L’impératrice - Sonate pacifique

Quand un groupe doué fait parler de lui, il est de bon ton de crier sur tous les toits « qu’on les suivait depuis le début ». Vous savez quoi ? PiiAF suit L’impératrice depuis le début.

« Nous sommes l’Impératrice » : la voix est suave et la mèche lissée au sel de mer, ce qui ne gâte rien quand on est un-jeune-groupe-français-qui-monte, et vient comme une caresse au milieu ou à la fin de leurs lives. Mais si PiiAF se tortille comme une groupie devant les protégés de Cracki Records, c’est parce qu’ils nous renvoient à une époque où nous étions encore dans le nid : la musique urbaine des années 80, celle du synthé roi de Moroder et Edwin Starr, que la scène française, de Daft Punk à Breakbot en passant par Kavinsky, n’a plus peur de citer comme influence tutélaire. Et c’est une très bonne chose pour la culture générale du mélomane en herbe : les années 80, ce n’est pas qu’Emile & Images et la BO de tout bal des pompiers qui se respecte. De la funk oui, mais de la funk érudite.

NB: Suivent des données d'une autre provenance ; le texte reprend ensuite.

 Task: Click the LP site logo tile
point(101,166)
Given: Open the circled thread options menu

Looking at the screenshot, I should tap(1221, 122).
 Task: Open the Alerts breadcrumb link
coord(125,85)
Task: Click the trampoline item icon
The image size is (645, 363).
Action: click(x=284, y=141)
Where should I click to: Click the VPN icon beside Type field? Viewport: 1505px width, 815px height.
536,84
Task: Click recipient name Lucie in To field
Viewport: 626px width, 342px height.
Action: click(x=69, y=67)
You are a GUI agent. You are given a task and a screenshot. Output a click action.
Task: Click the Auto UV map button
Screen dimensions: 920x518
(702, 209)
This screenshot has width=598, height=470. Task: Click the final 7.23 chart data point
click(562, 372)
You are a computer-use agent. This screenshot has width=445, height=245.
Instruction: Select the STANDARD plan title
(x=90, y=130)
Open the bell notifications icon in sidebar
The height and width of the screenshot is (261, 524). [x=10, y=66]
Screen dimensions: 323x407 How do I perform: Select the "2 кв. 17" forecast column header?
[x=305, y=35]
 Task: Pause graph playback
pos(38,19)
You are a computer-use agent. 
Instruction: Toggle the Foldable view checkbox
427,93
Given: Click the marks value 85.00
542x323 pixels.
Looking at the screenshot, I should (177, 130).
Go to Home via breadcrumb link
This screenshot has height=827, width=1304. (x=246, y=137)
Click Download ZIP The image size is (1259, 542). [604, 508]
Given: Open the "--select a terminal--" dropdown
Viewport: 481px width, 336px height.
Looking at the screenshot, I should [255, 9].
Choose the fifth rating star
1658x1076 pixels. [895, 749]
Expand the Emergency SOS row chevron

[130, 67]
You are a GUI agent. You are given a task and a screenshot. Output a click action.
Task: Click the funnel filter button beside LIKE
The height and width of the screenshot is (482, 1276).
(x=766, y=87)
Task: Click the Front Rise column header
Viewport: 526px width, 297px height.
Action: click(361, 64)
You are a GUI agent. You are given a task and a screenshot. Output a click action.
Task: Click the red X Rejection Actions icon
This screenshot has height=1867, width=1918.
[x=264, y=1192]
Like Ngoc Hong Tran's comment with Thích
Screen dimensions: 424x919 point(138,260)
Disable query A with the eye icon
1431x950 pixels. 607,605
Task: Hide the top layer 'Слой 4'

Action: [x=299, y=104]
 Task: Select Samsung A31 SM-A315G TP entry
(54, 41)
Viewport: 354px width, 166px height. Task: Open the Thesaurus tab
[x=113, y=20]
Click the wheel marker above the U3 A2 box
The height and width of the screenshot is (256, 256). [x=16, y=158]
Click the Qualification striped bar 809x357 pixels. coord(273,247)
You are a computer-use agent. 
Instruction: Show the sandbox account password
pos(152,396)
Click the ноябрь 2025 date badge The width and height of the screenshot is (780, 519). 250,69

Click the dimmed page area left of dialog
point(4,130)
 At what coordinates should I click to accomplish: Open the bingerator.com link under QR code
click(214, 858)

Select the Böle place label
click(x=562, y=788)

C’est aussi en cela que le dernier EP de l’Impératrice est un ravissement nostalgique. L’oreille bercée aux sons de Lalo Schifrin ou de Tangerine Dream (réécoutez donc la BO de Thief de Michael Mann, l’une des matrices de Drive) s’y retrouve, et il faut quelques secondes pour s’imaginer dans une villa d’architecte face à l’immensité de Los Angeles et aux miroitements d’une piscine de David Hockney. Le premier titre, A view to a kill, est à la fois hommage à l’élégance de 007 et au timbre des vinyls de la musique black. La fin de Sonate Pacifique sample d’ailleurs avec bonne humeur le Be thankful de William DeVaughn ; Aquadanse fait monter le nombre de pulsations par seconde et lorgne du côté de Norman Connors ou Nile Rodgers ; l’ensemble renoue malgré tout avec les sonorités à la fois planantes et… aquatiques que l’Impératrice nous a faits aimer.

Et si cela ne suffisait pas, on ne peut qu’écouter avec bienveillance un EP qui n’est pas composé de trois ou quatre « idées » musicales à la suite, mais qui propose une cohérence symphonique. Histoire de prouver aux grincheux que les jeunes-groupes-qui-montent réfléchissent parfois comme leurs glorieux anciens et font le pari de proposer à leur public un tout supérieur à ses parties. Et si vous n’avez pas suivi l’Impératrice depuis le début, PiiAF ne vous en voudra pas (trop) : leur EP est actuellement sur nos ondes, et l’Impératrice elle-même, avec sa robe, son diadème et un public de plus en plus nombreux seront au Point Ephémère le 18 octobre. Et
​PiiAF aussi, en espérant croiser son regard entre la scène et le vestiaire.